Linq Query With Multiple Joins Not Giving Correct Results - c#

I have a Linq query which is being used to replace a database function. This is the first one with multiple joins and I can't seem to figure out why it returns 0 results.
If you can see any difference which could result in the incorrect return it would be greatly appreciated......I've been trying to solve it longer than I should have.
Linq Query
context.StorageAreaRacks
.Join(context.StorageAreas, sar => sar.StorageAreaId, sa => sa.Id, (sar, sa) => new { sar, sa })
.Join(context.StorageAreaTypes, xsar => xsar.sar.StorageAreaId, sat => sat.Id, (xsar, sat) => new { xsar, sat })
.Join(context.Racks, xxsar => xxsar.xsar.sar.RackId, r => r.Id, (xxsar, r) => new { xxsar, r })
.Where(x => x.xxsar.sat.IsManual == false)
.Where(x => x.r.IsEnabled == true)
.Where(x => x.r.IsVirtual == false)
.Select(x => new { x.xxsar.sat.Id, x.xxsar.sat.Name })
.Distinct()
.ToList();
This is the query which is generated by the LINQ query
SELECT
[Distinct1].[C1] AS [C1],
[Distinct1].[Id] AS [Id],
[Distinct1].[Name] AS [Name]
FROM ( SELECT DISTINCT
[Extent2].[Id] AS [Id],
[Extent2].[Name] AS [Name],
1 AS [C1]
FROM [dbo].[StorageAreaRacks] AS [Extent1]
INNER JOIN [dbo].[StorageAreaTypes] AS [Extent2] ON [Extent1].[StorageAreaId] = [Extent2].[Id]
INNER JOIN [dbo].[Racks] AS [Extent3] ON [Extent1].[RackId] = [Extent3].[Id]
WHERE (0 = [Extent2].[IsManual]) AND (1 = [Extent3].[IsEnabled]) AND (0 = [Extent3].[IsVirtual])
) AS [Distinct1]
Sql Query which produces required results
SELECT DISTINCT sat.Name, sat.Id
FROM StorageAreaRacks sar
JOIN StorageAreas sa on sa.id = sar.StorageAreaId
JOIN StorageAreaTypes sat on sat.id = sa.StorageAreaTypeId
JOIN Racks r on r.id = sar.RackId
WHERE sat.IsManual = 0
AND r.IsEnabled = 1
AND r.IsVirtual = 0

Using joins with LINQ method syntax is hard to read and error prone.
Using joins with LINQ query syntax is better, but still error prone (you can join by the wrong key as you did) and does not give you information about join cardinality.
The best for LINQ to Entities queries is to use navigation properties (as Gert Arnold suggested in the comments and not only - see Don’t use Linq’s Join.

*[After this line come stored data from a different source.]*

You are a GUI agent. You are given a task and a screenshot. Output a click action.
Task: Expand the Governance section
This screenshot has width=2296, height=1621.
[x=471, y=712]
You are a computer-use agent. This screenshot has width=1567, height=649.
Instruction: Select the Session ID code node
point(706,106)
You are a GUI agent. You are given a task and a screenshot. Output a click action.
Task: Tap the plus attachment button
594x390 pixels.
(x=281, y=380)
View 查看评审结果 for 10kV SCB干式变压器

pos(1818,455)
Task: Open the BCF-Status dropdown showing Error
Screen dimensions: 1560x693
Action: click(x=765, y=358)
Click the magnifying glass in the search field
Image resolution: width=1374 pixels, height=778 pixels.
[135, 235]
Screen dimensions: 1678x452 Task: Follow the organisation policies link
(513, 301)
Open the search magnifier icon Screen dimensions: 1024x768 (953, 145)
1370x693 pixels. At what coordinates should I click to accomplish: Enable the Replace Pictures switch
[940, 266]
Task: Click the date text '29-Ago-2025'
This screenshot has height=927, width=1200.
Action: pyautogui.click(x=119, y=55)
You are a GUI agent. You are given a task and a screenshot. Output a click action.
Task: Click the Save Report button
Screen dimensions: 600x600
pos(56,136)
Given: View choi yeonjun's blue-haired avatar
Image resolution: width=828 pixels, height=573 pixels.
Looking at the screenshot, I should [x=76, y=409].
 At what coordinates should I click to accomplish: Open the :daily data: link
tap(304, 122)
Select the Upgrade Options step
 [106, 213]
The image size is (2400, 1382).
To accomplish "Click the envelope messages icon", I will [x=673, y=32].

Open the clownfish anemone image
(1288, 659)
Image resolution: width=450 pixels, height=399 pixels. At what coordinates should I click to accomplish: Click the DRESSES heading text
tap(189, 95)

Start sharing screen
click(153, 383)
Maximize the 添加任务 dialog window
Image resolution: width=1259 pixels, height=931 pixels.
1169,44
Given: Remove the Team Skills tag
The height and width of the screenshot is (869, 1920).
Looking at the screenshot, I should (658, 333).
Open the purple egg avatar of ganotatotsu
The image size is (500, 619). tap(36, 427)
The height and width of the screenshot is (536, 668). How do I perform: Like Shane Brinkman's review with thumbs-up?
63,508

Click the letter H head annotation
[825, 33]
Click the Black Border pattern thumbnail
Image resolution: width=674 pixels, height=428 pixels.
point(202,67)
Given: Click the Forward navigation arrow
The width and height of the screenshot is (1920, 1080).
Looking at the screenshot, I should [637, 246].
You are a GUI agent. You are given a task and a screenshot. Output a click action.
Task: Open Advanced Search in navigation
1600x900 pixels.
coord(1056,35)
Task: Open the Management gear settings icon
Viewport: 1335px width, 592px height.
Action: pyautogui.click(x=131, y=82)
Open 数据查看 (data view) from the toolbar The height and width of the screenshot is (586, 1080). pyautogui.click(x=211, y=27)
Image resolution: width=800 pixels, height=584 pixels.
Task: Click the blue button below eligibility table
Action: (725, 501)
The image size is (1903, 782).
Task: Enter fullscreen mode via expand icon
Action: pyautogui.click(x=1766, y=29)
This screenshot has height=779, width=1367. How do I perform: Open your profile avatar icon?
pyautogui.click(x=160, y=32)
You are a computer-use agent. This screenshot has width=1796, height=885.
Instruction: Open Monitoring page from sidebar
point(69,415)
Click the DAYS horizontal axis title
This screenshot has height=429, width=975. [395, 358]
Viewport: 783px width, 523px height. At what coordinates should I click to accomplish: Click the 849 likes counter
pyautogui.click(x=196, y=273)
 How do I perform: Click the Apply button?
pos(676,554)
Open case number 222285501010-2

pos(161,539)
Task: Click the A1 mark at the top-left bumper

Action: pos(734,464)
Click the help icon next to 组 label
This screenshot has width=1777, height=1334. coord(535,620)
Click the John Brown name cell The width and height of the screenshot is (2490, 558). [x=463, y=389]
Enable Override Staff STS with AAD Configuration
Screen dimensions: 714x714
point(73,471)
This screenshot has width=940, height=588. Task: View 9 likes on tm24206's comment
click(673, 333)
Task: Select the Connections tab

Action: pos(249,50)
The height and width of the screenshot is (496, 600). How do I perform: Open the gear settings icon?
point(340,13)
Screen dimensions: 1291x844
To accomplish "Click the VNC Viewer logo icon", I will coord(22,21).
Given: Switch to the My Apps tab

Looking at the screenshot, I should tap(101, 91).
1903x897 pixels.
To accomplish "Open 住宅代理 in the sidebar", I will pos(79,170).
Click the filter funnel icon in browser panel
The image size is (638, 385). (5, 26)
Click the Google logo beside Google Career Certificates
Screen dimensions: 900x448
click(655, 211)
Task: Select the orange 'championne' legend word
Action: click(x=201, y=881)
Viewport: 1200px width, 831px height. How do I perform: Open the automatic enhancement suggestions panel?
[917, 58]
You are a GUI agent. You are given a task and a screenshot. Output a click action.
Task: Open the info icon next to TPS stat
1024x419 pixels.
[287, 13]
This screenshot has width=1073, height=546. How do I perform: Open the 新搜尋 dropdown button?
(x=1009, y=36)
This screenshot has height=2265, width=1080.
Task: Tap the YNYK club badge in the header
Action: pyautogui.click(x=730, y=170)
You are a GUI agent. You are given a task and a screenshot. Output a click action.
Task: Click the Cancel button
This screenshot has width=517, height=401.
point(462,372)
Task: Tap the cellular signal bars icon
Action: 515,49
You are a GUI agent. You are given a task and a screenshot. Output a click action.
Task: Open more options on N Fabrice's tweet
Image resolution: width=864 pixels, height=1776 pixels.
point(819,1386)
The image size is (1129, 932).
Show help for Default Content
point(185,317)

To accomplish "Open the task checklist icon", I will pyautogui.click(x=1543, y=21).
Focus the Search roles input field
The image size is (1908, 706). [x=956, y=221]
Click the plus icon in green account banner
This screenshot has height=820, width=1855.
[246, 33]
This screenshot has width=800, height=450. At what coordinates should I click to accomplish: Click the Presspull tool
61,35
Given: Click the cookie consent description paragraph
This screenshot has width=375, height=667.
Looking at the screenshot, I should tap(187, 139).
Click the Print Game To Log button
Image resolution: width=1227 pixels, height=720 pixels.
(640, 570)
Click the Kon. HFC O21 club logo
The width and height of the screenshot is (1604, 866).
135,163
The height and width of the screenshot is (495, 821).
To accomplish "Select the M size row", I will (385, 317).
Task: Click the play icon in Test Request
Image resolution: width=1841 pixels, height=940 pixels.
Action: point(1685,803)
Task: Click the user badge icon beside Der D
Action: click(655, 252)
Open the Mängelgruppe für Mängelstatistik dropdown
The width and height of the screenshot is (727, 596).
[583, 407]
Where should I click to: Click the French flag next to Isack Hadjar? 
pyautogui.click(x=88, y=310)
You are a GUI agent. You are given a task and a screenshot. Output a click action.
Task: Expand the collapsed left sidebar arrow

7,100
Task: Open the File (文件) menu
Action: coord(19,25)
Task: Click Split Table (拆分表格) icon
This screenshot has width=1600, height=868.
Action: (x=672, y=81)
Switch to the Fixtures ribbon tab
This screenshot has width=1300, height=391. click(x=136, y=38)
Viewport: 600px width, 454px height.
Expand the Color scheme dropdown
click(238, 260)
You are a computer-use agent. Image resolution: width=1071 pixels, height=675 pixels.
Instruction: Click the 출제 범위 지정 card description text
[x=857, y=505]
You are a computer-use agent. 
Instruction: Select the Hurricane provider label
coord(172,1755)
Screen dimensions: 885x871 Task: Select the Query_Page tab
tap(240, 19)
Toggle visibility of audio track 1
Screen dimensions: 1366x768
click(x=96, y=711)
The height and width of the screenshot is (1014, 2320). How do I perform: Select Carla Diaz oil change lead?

Navigate!) because they have none of the aforementioned drawbacks.
The whole query should be something like this:
var query = context.StorageAreaRacks
.Where(sar => !sar.StorageArea.StorageAreaType.IsManual
&& sar.Rack.IsEnabled && !sar.Rack.IsVirtual)
.Select(sar => new
{
sar.StorageArea.StorageAreaType.Id,
sar.StorageArea.StorageAreaType.Name,
})
.Distinct();
or
var query = (
from sar in context.StorageAreaRacks
let sat = sar.StorageArea.StorageAreaType
let r = sar.Rack
where !sat.IsManual && r.IsEnabled && !r.IsVirtual
select new { sat.Id, sat.Name })
.Distinct();
Simple, readable and almost no place for mistakes. Navigation properties are one of the most beautiful features of EF, don't miss them.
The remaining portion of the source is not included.